Auch die Mobilitätsangebote müssen dringend ausgebaut werden. Eine intelligente Verknüpfung von ÖPNV, Fahrrad, Carsharing und Verkehrssteuerung wäre ein echter Gewinn für die Lebensqualität in der Stadt. In der Verwaltung gilt es, Prozesse konsequent zu digitalisieren. Bürger sollten ihre Anliegen online und medienbruchfrei erledigen können. Ein zentrales Serviceportal und moderne IT-Strukturen in den Ämtern wären hier wichtige Schritte.
Darüber hinaus braucht Pforzheim mehr Raum für digitale Gründer und Kreative. Coworking-Spaces, Unterstützung für Startups und Vernetzung mit der Wirtschaft könnten neue Impulse liefern. Nicht zuletzt ist mehr Transparenz und Beteiligung gefragt.

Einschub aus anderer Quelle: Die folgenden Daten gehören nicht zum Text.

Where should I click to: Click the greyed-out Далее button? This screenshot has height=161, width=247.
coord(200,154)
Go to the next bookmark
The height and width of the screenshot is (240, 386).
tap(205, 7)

Smarte Plattformen, die Bürger in die Stadtentwicklung einbeziehen, stärken nicht nur das Vertrauen, sondern sorgen auch für frische Ideen.
Wie es gehen kann, zeigen Städte wie München, Hamburg oder Köln. Mit klaren Zielen, strategischer Steuerung und einem langen Atem haben sie sich an die digitale Spitze gearbeitet. Für Pforzheim heißt das: Jetzt die richtigen Weichen stellen, Mut beweisen und die Digitalisierung als gemeinsames Projekt anpacken. Dann könnte aus Platz 63 schon bald deutlich mehr werden.